Top of Excerpt provided

Only Langella and Clint Eastwood look good in a cape. The rest of us look as if we are on our way back home from electroconvulsive shock therapy. Brains now addled by 3000 volts of electricity, the trustees have acquiesced and released the bindings from our tad tight strait jackets.
Do you like unicorns? The color pink? Then I'm sure the cult of the cupcake has become a modus vivendi for you. They are pretty and they are oh so tasty but wake up and smell the cupcake you run the risk of being considered nauseatingly sweet. This in turn puts you at risk of being chased along the street by your sickened friends whose exhausted gag reflexes has driven them to wield a giant needle loaded with insulin. Let us harken to a world BC (before cupcakes). Macaroons be warned: you are headed down the same rocky road to perdition.
Oh dear, unless you are Joan Collins in her Dynasty era or living life through an opium soaked haze and require a sheath of netting and froth to detract from a pallor last seen when the Black Death was rife, please eschew the fascinator. Any woman, who has to purchase a quality in order to possess it, then, attach it to her head, may as well walk naked down the street wearing a sandwich board.

Bottom of Excerpt provided
Top of Given records

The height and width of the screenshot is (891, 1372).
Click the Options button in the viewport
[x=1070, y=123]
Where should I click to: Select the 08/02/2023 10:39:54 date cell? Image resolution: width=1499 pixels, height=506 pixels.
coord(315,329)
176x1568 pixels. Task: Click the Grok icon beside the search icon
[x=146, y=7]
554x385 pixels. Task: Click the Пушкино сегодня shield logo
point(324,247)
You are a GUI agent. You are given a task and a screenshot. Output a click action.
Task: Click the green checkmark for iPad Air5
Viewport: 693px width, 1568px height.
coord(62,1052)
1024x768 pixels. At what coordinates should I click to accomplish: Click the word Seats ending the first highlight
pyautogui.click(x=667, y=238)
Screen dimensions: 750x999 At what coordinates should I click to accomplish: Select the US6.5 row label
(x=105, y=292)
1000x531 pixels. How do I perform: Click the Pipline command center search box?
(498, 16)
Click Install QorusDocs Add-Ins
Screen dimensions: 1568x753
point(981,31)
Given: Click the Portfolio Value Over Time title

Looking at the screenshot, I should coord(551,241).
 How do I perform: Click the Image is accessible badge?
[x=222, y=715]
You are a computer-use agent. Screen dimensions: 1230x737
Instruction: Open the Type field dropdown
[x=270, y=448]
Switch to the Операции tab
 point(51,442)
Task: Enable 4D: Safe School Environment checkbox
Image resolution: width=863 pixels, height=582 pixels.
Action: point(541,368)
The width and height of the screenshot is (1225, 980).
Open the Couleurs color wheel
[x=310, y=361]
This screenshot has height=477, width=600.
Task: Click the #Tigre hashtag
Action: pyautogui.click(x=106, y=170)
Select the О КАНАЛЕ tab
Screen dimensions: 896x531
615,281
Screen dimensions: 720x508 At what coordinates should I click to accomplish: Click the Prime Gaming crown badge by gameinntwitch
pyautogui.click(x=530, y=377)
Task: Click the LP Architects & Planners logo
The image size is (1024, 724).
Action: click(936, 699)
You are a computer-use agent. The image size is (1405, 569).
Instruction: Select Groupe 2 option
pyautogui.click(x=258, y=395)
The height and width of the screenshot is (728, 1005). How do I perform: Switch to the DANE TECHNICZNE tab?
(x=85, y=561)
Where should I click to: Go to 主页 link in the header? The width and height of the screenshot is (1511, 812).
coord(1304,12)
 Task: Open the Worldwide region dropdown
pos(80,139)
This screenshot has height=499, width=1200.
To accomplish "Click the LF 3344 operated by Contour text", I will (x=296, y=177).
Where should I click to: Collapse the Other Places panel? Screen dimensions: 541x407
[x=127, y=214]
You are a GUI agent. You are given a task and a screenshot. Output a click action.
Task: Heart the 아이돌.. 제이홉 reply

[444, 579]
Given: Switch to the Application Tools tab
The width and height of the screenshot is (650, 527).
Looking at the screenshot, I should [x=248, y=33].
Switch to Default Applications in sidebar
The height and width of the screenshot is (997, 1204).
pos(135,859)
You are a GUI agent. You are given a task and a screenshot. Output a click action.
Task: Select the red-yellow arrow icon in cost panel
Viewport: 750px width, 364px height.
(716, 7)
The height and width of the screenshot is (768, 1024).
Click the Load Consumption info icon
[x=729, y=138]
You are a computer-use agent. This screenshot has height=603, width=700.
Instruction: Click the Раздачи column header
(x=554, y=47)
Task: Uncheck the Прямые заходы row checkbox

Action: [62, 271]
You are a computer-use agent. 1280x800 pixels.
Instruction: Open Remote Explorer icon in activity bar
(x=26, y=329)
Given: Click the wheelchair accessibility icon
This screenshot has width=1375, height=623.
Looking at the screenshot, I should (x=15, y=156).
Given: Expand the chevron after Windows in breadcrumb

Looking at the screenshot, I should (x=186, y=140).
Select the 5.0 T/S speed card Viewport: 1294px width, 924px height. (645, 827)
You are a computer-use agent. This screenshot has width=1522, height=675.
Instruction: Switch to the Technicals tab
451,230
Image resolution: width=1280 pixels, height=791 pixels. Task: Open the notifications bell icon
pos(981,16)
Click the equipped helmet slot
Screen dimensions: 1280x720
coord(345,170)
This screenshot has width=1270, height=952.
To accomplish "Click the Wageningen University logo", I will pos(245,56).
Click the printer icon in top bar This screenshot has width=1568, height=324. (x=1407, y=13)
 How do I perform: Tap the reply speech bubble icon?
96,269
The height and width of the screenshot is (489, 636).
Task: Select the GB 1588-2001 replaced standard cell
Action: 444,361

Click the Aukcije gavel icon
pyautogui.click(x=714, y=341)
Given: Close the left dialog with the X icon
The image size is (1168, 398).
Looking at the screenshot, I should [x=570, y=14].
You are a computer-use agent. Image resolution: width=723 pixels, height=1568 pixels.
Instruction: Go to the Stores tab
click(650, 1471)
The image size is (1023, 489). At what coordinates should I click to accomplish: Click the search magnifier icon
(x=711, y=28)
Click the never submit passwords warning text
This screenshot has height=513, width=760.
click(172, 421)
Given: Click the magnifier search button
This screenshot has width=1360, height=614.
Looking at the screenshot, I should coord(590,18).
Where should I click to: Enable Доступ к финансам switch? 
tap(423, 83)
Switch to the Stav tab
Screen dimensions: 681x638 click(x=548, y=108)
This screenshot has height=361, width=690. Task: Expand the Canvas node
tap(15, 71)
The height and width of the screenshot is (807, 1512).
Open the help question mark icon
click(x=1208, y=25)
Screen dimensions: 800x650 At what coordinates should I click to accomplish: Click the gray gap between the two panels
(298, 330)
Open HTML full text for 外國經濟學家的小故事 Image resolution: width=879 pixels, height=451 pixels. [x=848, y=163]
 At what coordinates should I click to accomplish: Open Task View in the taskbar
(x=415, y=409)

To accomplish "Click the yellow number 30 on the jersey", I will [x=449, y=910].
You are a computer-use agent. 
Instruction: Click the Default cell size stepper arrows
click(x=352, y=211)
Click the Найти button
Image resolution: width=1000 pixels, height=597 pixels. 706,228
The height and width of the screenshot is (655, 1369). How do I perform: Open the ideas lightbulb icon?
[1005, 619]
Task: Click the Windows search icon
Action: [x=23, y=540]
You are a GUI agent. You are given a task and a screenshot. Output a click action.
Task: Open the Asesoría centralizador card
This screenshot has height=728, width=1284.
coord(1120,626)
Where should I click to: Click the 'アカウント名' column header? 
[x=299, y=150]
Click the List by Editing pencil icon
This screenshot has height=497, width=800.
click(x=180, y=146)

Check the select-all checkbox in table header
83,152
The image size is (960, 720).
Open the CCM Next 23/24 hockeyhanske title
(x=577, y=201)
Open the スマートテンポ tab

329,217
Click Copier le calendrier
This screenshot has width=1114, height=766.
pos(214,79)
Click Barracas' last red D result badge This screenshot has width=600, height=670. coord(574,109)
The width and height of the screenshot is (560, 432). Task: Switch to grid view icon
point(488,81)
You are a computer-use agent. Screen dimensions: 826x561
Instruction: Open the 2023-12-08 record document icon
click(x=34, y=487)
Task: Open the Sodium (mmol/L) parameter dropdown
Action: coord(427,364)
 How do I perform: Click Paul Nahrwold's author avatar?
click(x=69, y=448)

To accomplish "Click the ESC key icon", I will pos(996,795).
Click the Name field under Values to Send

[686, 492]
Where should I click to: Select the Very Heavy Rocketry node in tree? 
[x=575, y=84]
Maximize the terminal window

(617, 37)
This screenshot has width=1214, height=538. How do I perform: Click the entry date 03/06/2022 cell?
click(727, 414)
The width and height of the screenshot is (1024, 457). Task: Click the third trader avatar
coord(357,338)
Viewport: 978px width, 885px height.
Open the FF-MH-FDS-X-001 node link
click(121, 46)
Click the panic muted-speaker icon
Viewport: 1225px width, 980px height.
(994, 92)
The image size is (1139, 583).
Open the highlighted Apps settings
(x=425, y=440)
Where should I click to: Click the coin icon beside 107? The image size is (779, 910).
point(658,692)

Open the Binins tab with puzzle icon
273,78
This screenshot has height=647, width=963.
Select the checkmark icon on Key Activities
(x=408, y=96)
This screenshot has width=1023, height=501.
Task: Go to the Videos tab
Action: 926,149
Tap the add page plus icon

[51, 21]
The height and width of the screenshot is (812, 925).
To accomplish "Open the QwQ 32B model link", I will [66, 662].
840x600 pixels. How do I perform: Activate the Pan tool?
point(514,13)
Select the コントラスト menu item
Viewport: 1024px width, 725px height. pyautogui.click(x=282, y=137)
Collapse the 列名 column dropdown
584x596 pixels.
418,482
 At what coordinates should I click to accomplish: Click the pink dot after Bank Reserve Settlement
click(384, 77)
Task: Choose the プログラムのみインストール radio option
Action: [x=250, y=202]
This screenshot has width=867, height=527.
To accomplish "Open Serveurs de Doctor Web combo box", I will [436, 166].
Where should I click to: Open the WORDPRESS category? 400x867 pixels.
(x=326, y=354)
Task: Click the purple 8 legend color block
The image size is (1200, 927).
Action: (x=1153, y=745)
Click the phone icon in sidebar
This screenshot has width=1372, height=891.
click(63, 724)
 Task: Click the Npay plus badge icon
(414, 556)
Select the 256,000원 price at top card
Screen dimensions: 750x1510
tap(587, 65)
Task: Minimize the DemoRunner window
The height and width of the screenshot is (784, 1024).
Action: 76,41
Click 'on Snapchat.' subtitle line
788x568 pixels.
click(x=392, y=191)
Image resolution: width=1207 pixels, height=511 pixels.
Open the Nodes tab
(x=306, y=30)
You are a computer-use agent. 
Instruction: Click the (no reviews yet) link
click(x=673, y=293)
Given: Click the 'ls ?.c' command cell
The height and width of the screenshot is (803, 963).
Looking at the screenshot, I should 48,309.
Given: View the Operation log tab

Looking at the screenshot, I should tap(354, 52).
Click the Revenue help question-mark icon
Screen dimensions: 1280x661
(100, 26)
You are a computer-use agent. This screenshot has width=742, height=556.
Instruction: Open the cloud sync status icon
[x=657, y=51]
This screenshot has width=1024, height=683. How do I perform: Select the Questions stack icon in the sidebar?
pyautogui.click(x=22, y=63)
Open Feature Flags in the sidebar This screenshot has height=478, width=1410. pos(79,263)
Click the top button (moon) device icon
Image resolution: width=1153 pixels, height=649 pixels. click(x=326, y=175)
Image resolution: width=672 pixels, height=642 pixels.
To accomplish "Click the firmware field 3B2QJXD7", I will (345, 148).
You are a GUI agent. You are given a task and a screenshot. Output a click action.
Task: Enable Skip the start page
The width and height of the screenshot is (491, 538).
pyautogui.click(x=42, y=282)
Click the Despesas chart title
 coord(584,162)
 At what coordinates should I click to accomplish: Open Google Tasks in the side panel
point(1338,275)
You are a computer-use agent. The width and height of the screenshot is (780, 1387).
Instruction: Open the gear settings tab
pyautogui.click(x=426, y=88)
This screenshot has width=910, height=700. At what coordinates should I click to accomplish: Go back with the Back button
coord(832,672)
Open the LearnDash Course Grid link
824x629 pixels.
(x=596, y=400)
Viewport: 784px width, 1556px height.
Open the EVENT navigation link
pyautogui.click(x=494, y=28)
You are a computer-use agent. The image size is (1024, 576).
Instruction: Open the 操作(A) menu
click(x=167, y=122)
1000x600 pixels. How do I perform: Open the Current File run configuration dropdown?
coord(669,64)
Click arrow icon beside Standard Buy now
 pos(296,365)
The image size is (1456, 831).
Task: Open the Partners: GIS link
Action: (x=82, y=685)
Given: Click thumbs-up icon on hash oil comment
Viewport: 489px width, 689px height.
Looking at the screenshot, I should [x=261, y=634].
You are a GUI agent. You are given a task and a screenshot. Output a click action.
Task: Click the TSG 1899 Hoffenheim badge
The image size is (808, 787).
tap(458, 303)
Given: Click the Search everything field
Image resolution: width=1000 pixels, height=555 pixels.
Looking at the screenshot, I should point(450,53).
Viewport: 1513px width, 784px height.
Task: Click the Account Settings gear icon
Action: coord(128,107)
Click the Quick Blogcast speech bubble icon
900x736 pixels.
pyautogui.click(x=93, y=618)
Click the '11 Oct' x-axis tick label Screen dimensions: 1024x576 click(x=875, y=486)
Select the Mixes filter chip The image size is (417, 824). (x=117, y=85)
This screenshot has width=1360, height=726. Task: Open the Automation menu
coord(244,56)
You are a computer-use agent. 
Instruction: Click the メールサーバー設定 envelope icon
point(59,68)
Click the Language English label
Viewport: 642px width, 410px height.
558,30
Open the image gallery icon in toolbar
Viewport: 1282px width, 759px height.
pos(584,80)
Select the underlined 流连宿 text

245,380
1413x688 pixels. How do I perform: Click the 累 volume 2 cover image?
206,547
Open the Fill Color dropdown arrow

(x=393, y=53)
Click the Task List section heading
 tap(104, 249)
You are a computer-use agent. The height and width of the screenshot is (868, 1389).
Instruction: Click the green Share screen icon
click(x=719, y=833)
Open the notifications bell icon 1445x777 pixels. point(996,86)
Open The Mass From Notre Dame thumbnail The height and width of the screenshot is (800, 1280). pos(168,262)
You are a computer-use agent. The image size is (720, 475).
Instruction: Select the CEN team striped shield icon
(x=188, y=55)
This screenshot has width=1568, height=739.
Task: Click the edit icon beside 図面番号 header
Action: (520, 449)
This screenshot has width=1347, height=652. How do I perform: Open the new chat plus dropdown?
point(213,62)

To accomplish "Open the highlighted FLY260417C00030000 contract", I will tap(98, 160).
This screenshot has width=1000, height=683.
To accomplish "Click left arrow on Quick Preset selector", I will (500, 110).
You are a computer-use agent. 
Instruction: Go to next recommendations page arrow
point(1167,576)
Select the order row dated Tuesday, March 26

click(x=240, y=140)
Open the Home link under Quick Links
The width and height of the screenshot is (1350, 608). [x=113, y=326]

Bottom of Given records

- [Tasks]
A) List every person named in the piece on capes, cupcakes, and fascinators.
B) From the piece on capes, cupcakes, and fascinators, write out the passage starting with "Do you like" and going on through "road to perdition.".
C) Continue the piece on capes, cupcakes, and fascinators from the point where it stops.

- [Per-task outputs]
A) Langella, Clint Eastwood, Joan Collins

B)
Do you like unicorns? The color pink? Then I'm sure the cult of the cupcake has become a modus vivendi for you. They are pretty and they are oh so tasty but wake up and smell the cupcake you run the risk of being considered nauseatingly sweet. This in turn puts you at risk of being chased along the street by your sickened friends whose exhausted gag reflexes has driven them to wield a giant needle loaded with insulin. Let us harken to a world BC (before cupcakes). Macaroons be warned: you are headed down the same rocky road to perdition.

C)
“We saw your boobs…” Well, we did, do! Our latter day well corseted Venuses are rarely seen without their well cantilevered bosoms spilling from a gown like hastily formed hillocks of vanilla Playdoh. Ripe of body, they have sashayed centre stage into our consciousness and allowed us all to wolf down dessert without guilt. But, ouch those engorged globes look positively painful, someone stick a pin in those balloons. There is also the small matter of decorum to be considered. Really?
Great weekend friends on the other side of the herring pond.